Resurrection.
Wave-particle duality.
Perfect Love.
Pluto not being a planet.
Purpose beyond reproduction.
The Red Sox ending an 86-year World Series drought.

Today was a special day to remember the resurrection of Jesus Christ – and therefore the possibility of my own resurrection – and realize that I still believed this particular impossible thing.
We’re not entirely rational creatures (see David Rock’s work on how our brains work).
The scientific method takes a leap of faith in its non-empirical reliance on reason. And it seems to benefit very much from doing so. Being finite beings we have to start somewhere ‘inside’, with certain assumptions for which we have no foundations. And reason is a good one that continues to work.
But it’s not all we need. Purpose and love seem to have a role in our creatureliness also. Though not irrational, they don’t seem entirely rational either.
Impossible is one of those words that we should have a little bit of reluctance to utter. It’s too often used to shut down the mind and imagination. It’s too often the result of an unquestioned paradigm that itself fails to adequately explain the way life actually is, or should be, or could be.
When a friend cries out, in the midst of grief, “Why?!”, don’t give them a ‘reason’. When a student or colleague cries out, “why not??”, don’t immediately give them a ‘reason’. Words and reason are not always up to the task of explaining purpose, or [im]possibility. And neither are they often adequate or sufficient for demonstrating love.
The life, death and resurrection of Jesus Christ from the dead is a seemingly impossible reality that yet exemplifies and creates in me reason, purpose and love. As difficult as that might be to swallow, before or after breakfast, He informs and empowers me about the way life actually is, could be and should be.

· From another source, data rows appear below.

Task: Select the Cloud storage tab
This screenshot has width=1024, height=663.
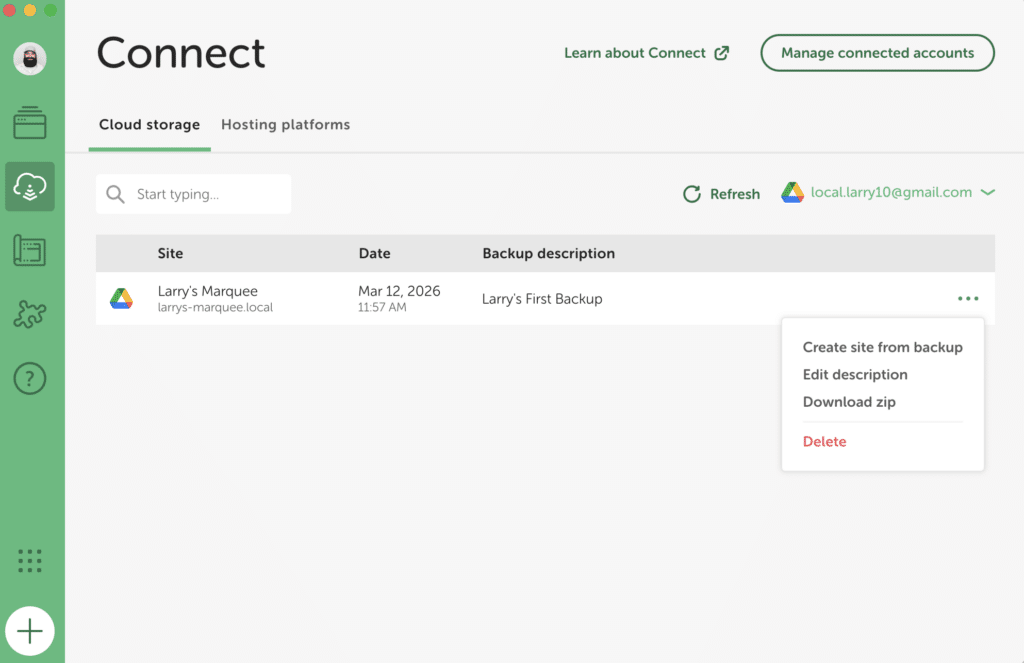Action: 149,125
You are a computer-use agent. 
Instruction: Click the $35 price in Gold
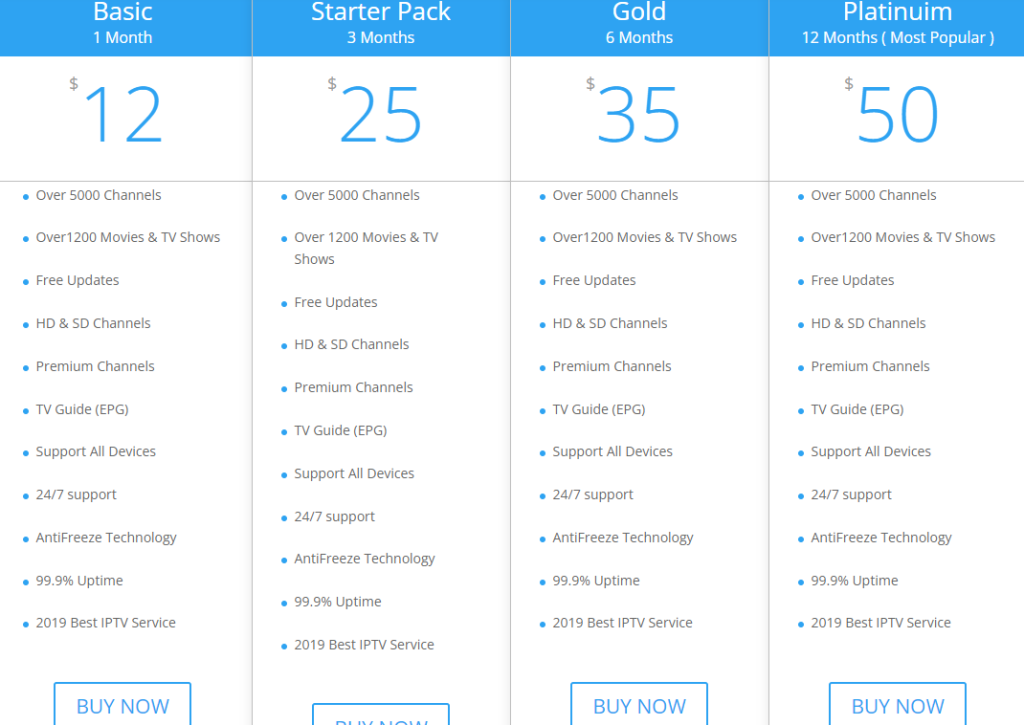coord(638,115)
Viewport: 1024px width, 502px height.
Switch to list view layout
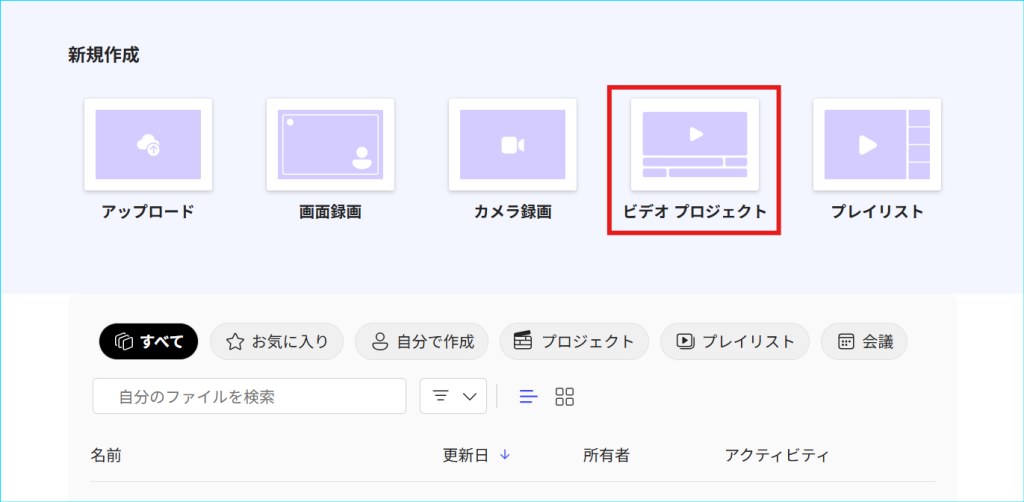pos(528,397)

P.s. I tried to make this note include something about the First Follower project as part of my weekly obligation. In fact it has been present in my mind all the way through because David Sivers, Andrew Dubber and Andrew Wicklander are people who seem to you scream out, “don’t tell me this is impossible!” and they encourage others to go beyond the present limits of our imaginations. God has weaved possibility into the fabric of all his creatures.